The official China Securities Journal quoted the State Information Center (SIC) saying the Chinese economy is likely to experience a mild slowdown in the second half of the year as financial market risks become “obvious” and demand is expected to decline.
The SIC is an official think tank affiliated with the National Development and Reform Commission, the country’s top economic planning agency.
The economy has already felt the pinch from a crackdown on riskier lending that has driven up corporate borrowing costs.
The central bank has since pumped more cash into the economy to ease fears from the start of a trade war with the United States by cutting reserve requirements for banks.
“Uncertainties in both internal and external economic developments are rising.
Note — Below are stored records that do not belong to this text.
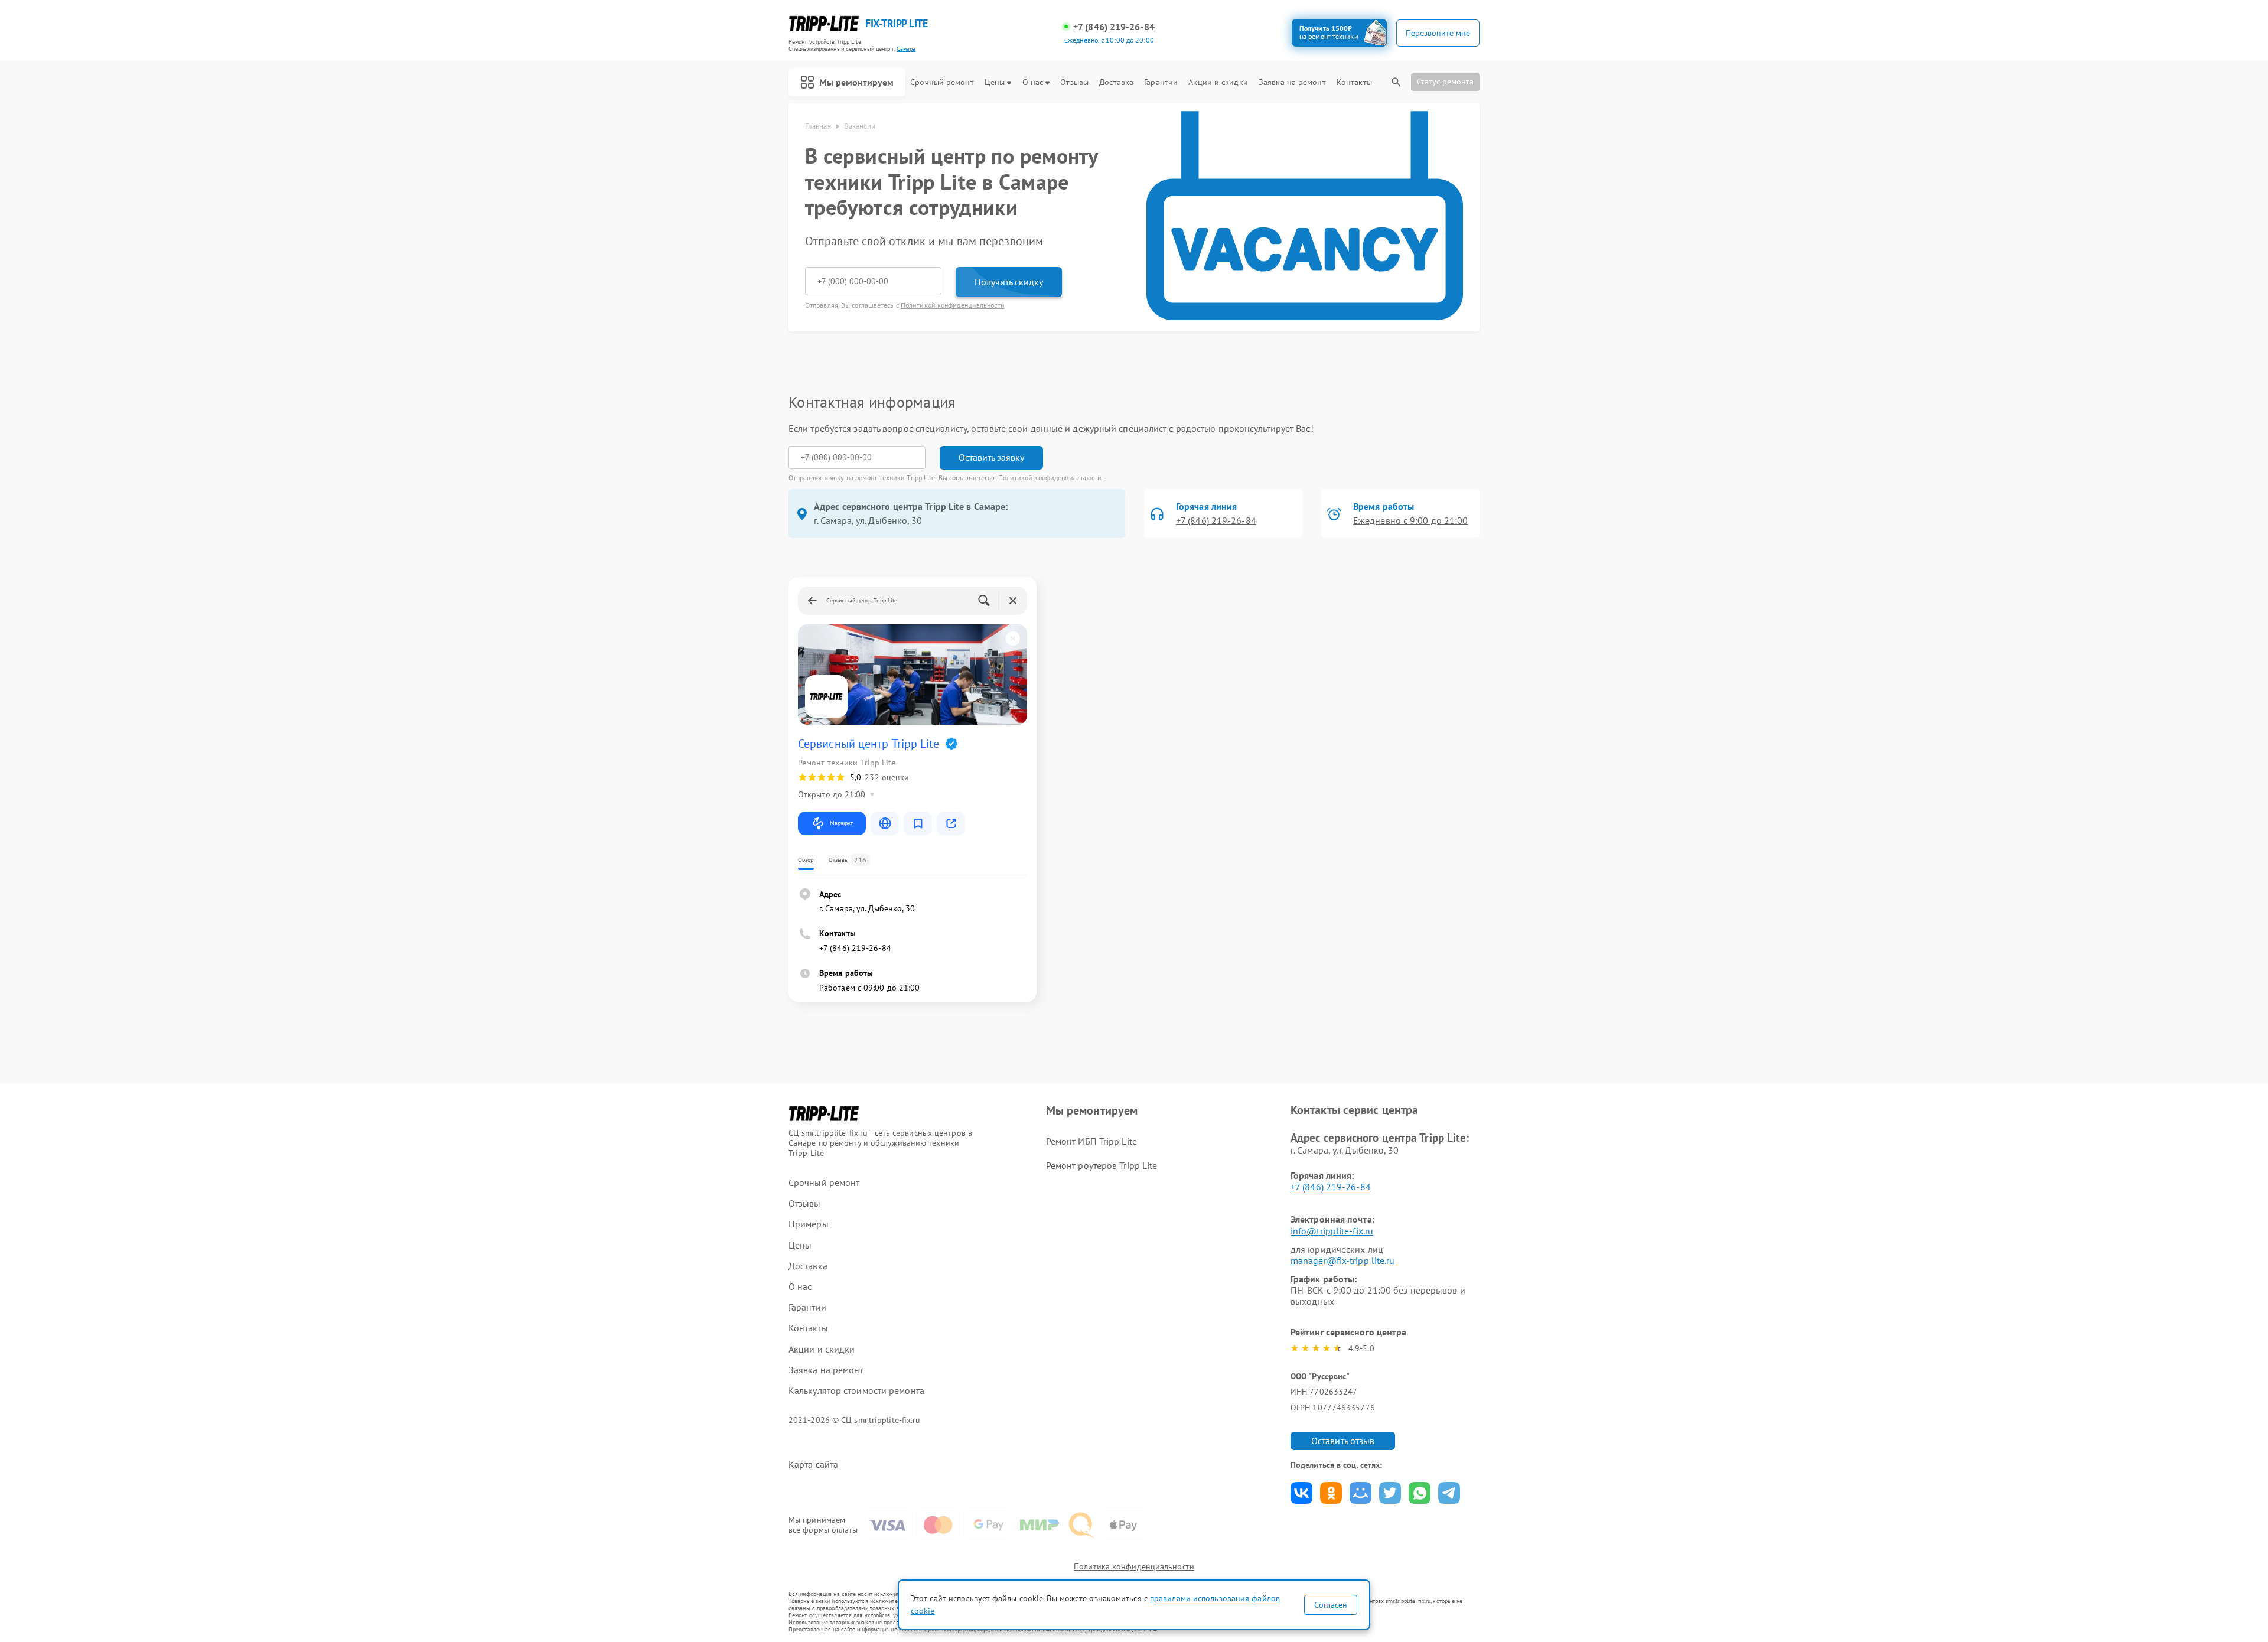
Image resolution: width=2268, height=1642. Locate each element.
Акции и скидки (1217, 82)
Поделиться (1301, 1493)
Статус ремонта (1445, 81)
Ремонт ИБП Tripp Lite (1091, 1141)
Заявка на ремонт (1292, 82)
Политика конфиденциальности (1134, 1566)
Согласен (1330, 1604)
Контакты (1354, 82)
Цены (995, 82)
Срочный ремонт (941, 82)
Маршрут (841, 823)
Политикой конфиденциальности (953, 305)
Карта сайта (813, 1464)
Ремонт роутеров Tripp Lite (1102, 1165)
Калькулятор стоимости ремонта (856, 1390)
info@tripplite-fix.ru (1332, 1231)
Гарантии (1161, 82)
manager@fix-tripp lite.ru (1343, 1260)
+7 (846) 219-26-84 (1114, 26)
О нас (1033, 82)
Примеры (808, 1224)
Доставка (1116, 82)
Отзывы (1074, 82)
Global trade frictions are intensifying while a spill-over effect from major economies’ monetary policy normalisation will amplify financial market volatility,” the think tank said.
“Downward pressure on the Chinese economy has increased.”
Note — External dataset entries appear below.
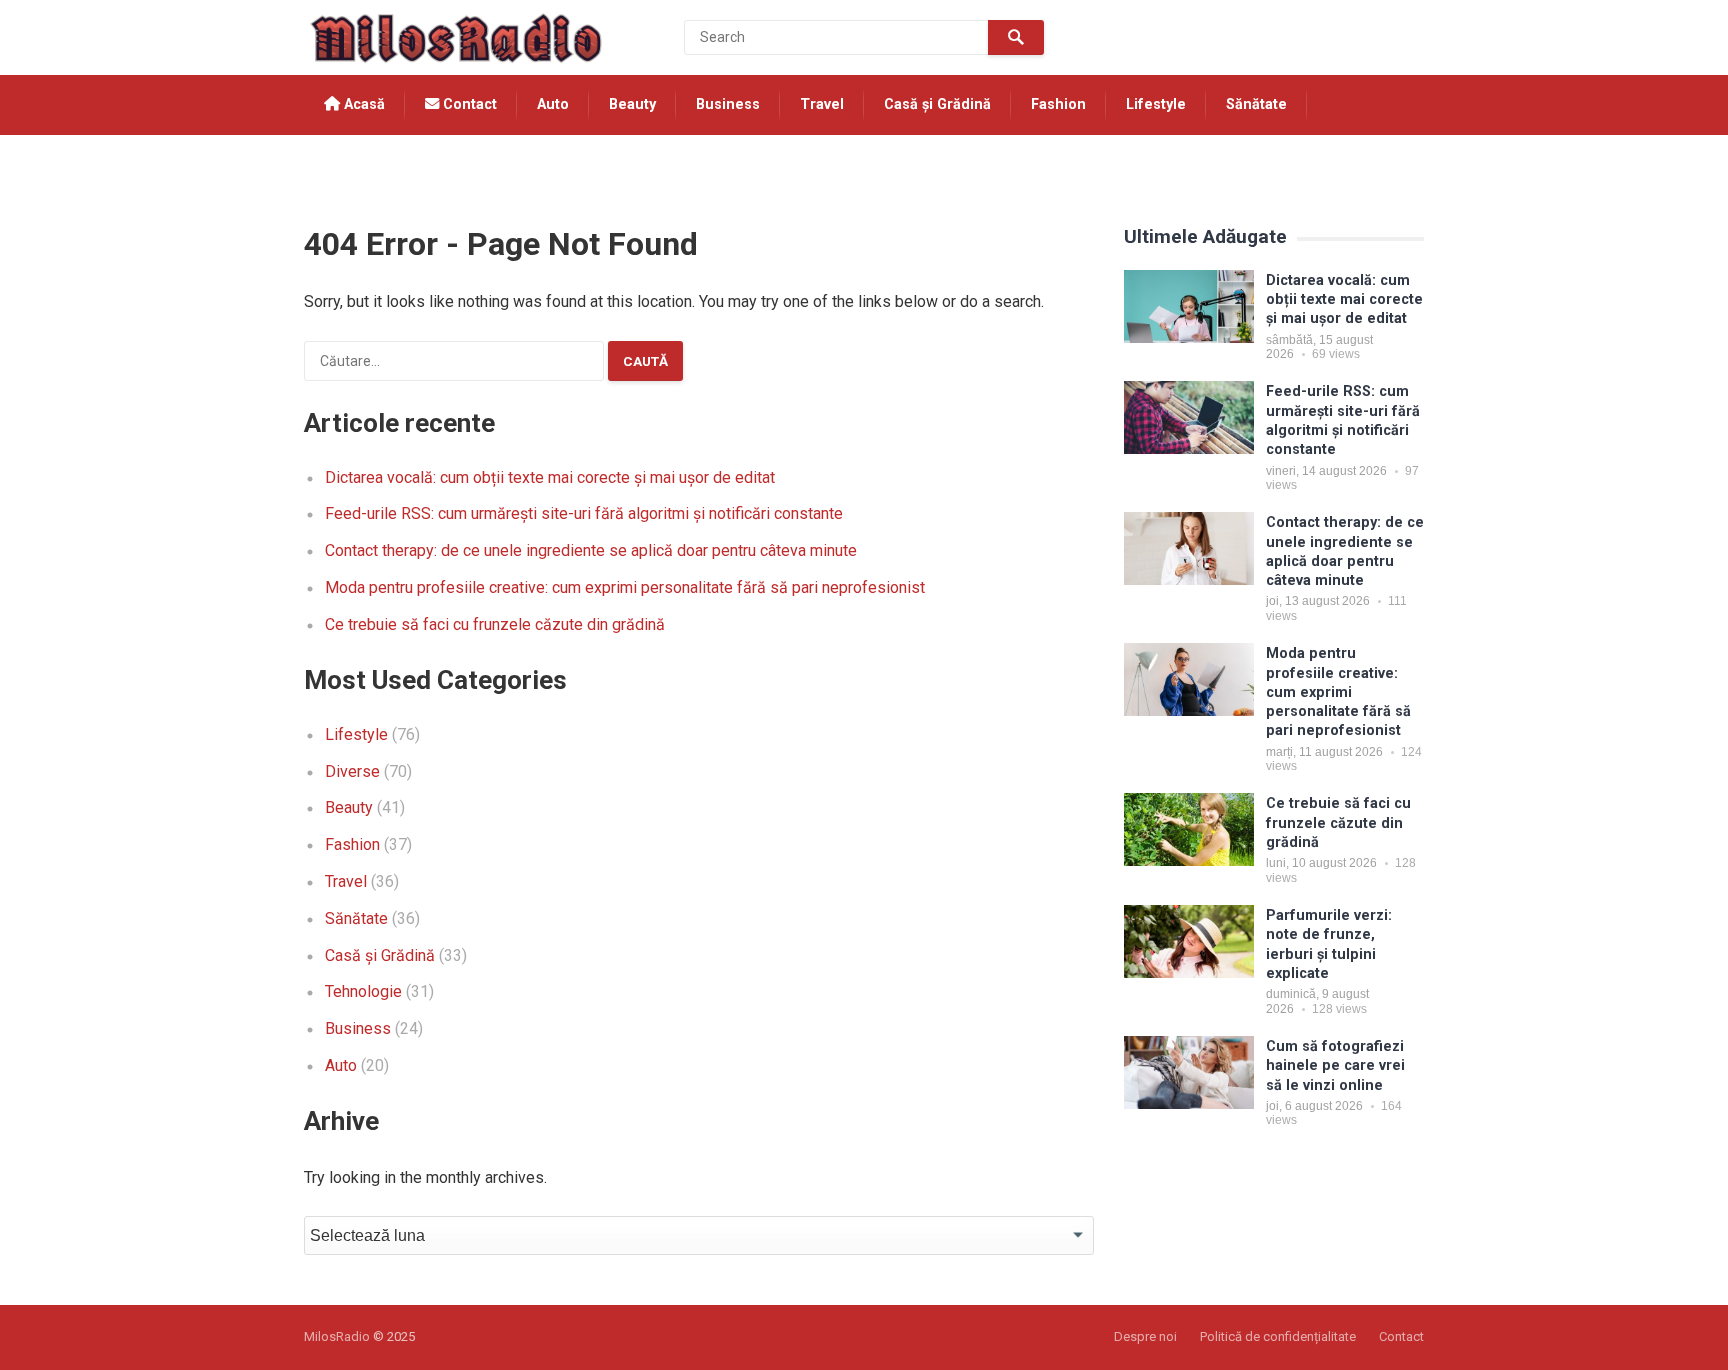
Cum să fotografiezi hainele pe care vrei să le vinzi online (1335, 1066)
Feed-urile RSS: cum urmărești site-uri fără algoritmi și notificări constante (584, 513)
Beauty (632, 104)
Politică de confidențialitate (1278, 1336)
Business (728, 104)
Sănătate (1256, 104)
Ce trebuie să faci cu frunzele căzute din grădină (495, 624)
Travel (822, 104)
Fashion (1058, 104)
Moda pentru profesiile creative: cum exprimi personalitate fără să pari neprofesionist (625, 587)
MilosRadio (337, 1336)
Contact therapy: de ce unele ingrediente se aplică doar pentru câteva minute (591, 550)
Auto (553, 104)
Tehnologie (364, 164)
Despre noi (1145, 1336)
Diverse (352, 771)
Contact (468, 104)
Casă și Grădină (937, 104)
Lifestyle (1156, 104)
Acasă (362, 104)
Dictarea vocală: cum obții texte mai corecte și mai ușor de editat (550, 477)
The United States and China imposed duties on $34 billion worth of each other’s imports on Friday, starting a trade war that could drag on for some time.
A Reuters poll of 55 economists this week showed China’s gross domestic product growth was expected to ease marginally to 6.7 percent in the second quarter from a year earlier, versus the 6.8 percent seen in the previous three quarters.
China is due to publish second quarter GDP on July 16, along with other activity data.
The State Information Center think tank expected dollar-denominated exports to grow around 8 percent in the second half versus a year earlier and imports to rise about 12 percent.
It forecast consumer inflation of around 1.8 percent and producer price inflation would pick up to about 2.5 percent in the second half from a year earlier.
In the same article, the SIC said it expected China’s industrial output to grow about 6.6 percent in the July-December period from a year earlier, with fixed-asset investment growth of around 6.5 percent and retail sales seen rising about 9.5 percent.